» What you need to do:
Make an exact copy of every entry, from the first line to the last.

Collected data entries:
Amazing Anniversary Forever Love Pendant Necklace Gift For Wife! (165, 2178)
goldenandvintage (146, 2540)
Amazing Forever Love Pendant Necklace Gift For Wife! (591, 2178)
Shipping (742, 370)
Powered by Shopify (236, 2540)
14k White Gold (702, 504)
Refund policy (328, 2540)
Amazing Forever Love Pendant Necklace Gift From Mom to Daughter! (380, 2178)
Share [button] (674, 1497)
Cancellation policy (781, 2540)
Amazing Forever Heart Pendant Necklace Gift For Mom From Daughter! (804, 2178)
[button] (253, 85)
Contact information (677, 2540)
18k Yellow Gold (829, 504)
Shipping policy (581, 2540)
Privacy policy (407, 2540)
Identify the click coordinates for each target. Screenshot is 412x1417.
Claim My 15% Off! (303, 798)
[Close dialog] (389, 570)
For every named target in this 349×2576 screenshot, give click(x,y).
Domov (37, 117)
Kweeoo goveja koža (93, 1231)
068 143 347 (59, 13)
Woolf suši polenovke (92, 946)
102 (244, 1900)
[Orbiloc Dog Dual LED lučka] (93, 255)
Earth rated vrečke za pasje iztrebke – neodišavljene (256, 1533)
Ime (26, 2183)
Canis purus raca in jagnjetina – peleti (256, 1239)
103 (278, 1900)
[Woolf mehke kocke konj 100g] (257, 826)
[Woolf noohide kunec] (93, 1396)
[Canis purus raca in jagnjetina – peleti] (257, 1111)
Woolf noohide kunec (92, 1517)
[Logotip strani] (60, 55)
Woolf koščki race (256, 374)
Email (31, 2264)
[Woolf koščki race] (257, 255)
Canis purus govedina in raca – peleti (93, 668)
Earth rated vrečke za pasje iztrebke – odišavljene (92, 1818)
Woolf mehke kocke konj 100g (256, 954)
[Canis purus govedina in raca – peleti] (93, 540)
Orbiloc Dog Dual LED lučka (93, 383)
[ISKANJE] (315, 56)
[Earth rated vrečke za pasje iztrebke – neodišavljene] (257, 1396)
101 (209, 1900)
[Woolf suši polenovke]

» Problem solution:
Amazing Anniversary Forever Love Pendant Necklace Gift For Wife! (165, 2178)
goldenandvintage (146, 2540)
Amazing Forever Love Pendant Necklace Gift For Wife! (591, 2178)
Shipping (742, 370)
Powered by Shopify (236, 2540)
14k White Gold (702, 504)
Refund policy (328, 2540)
Amazing Forever Love Pendant Necklace Gift From Mom to Daughter! (380, 2178)
Share [button] (674, 1497)
Cancellation policy (781, 2540)
Amazing Forever Heart Pendant Necklace Gift For Mom From Daughter! (804, 2178)
[button] (253, 85)
Contact information (677, 2540)
18k Yellow Gold (829, 504)
Shipping policy (581, 2540)
Privacy policy (407, 2540)
Identify the click coordinates for each target. Screenshot is 412x1417.
Claim My 15% Off! (303, 798)
[Close dialog] (389, 570)
For every named target in this 349×2576 screenshot, give click(x,y).
Domov (37, 117)
Kweeoo goveja koža (93, 1231)
068 143 347 (59, 13)
Woolf suši polenovke (92, 946)
102 (244, 1900)
[Orbiloc Dog Dual LED lučka] (93, 255)
Earth rated vrečke za pasje iztrebke – neodišavljene (256, 1533)
Ime (26, 2183)
Canis purus raca in jagnjetina – peleti (256, 1239)
103 (278, 1900)
[Woolf mehke kocke konj 100g] (257, 826)
[Woolf noohide kunec] (93, 1396)
[Canis purus raca in jagnjetina – peleti] (257, 1111)
Woolf noohide kunec (92, 1517)
[Logotip strani] (60, 55)
Woolf koščki race (256, 374)
Email (31, 2264)
[Woolf koščki race] (257, 255)
Canis purus govedina in raca – peleti (93, 668)
Earth rated vrečke za pasje iztrebke – odišavljene (92, 1818)
Woolf mehke kocke konj 100g (256, 954)
[Canis purus govedina in raca – peleti] (93, 540)
Orbiloc Dog Dual LED lučka (93, 383)
[ISKANJE] (315, 56)
[Earth rated vrečke za pasje iztrebke – neodišavljene] (257, 1396)
101 (209, 1900)
[Woolf suši polenovke]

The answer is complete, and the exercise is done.